Talk:Lambda-mu calculus

Latest comment: 6 years ago by 67.198.37.16 in topic TODO List

non-contradiction edit

The law of non contradiction is intuitionistically valid: if not(p) is defined as p -> False, then there is an easy proof of not(p/\not(p)). The reference to this property should probably be replaced with a reference to the excluded middle... User:82.244.102.132 14:42, 29 January 2011‎

TODO List edit

Some "interesting" things this article could mention and elaborate on:

  • Lamda-mu and relation to "call-by-name", or rather, explain how a call-by-name beta-reduction strategy gets us to here.
  • Call-by-value is Dual to Call-by-name, Reloaded
  • There seems to be a typed version of lambda-mu...
  • And its claimed that lambda-Delta (upper-case Delta) is a simpler, easier, better version of typed lambda-mu. Its easier to read.
  • This article should give specific examples of natural deduction, and show how they work out in lambda-mu
  • For typed lambda-mu, the types are in 1-1 correspondence with propositions, or something like that. Examples would be nice.
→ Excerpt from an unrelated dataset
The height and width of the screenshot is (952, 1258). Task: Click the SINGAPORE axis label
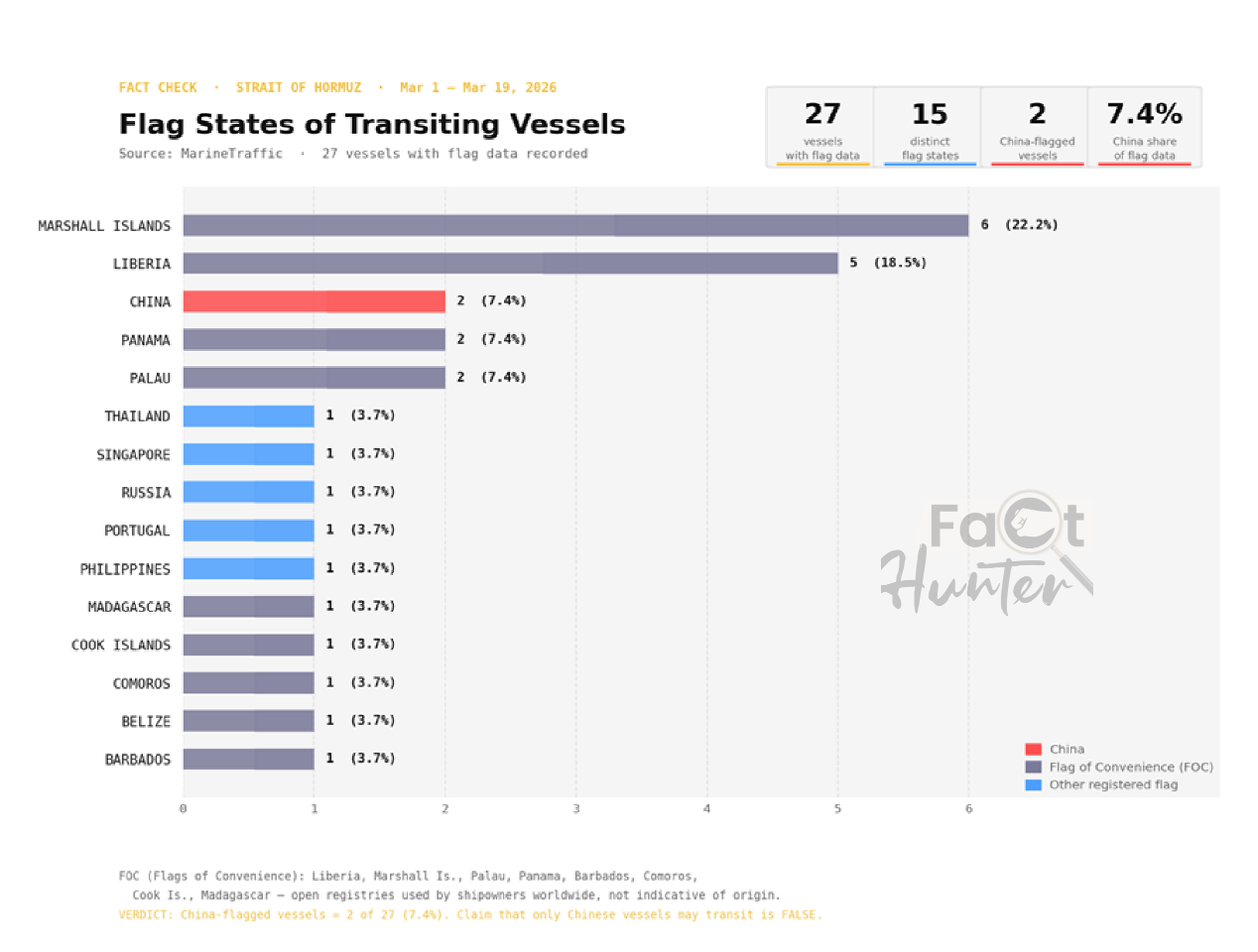point(133,455)
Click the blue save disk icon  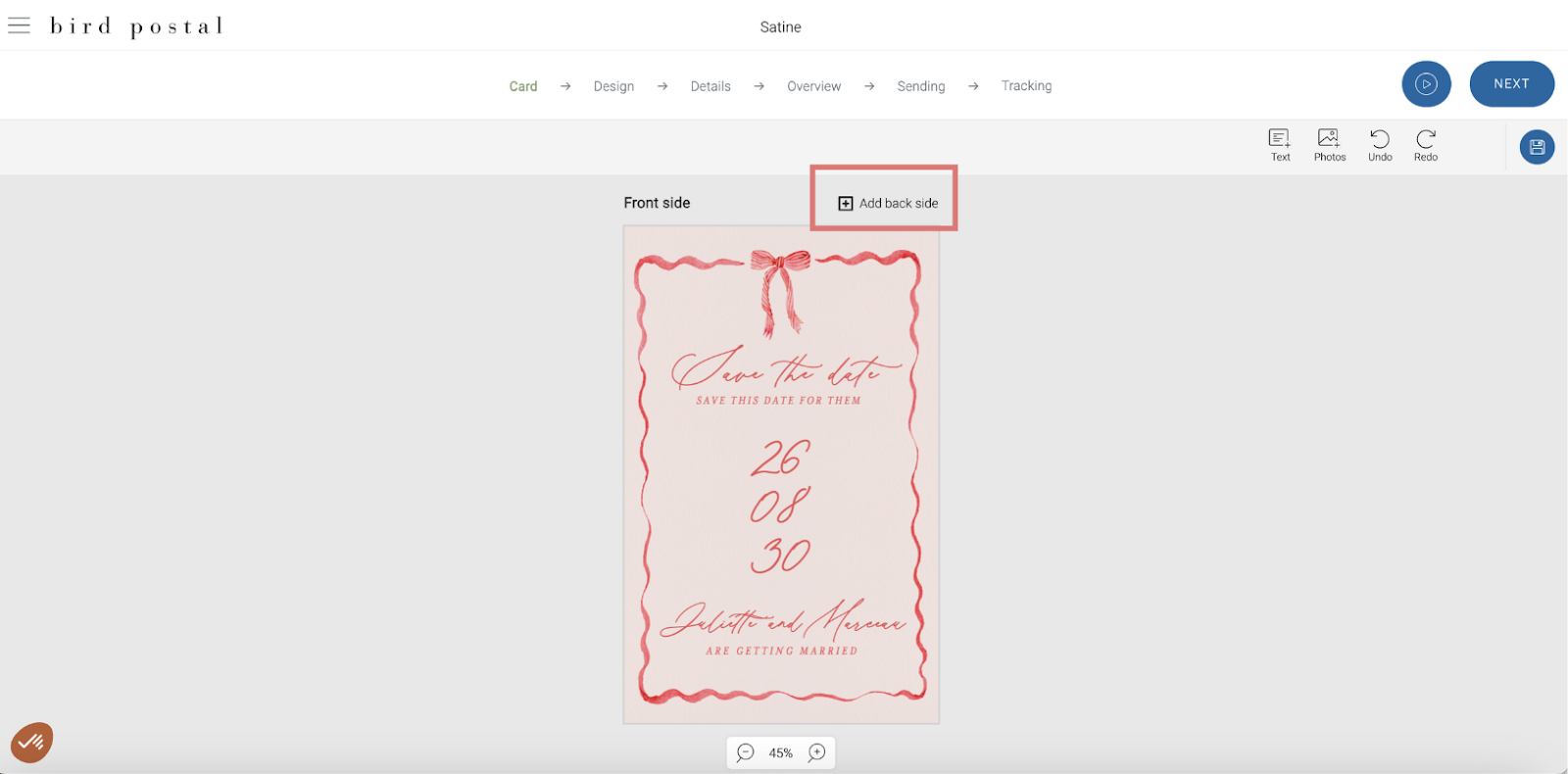click(1537, 147)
67.198.37.16 (talk) 21:07, 19 December 2017 (UTC)Reply

More ToDo: Simplifications edit

Another item that may be added on the to do list is to incorporate the simplifications described in Streicher & Reus, "Classical logic, continuation semantics and abstract machines" (J. Functional Programming 8 (6): 543-572), to replace the awkward substitution rule by a simple substitution. The simplification consists of the following: (1) continuations [q]w may list embedded contexts, q = u∷⋯∷v∷α, rather than simple continuation variables α, (2) products fold into continuations [q](uv) = [v∷q]u. Then, (3) structural reduction simplifies to a form (μβ.u)v → u[v∷β/β] that involves simple substitution and (4) renaming generalizes to a form [q]μβ.u → u[q/β], that allows substitution with general contexts q = u∷⋯∷v∷α, instead of just with context variables α.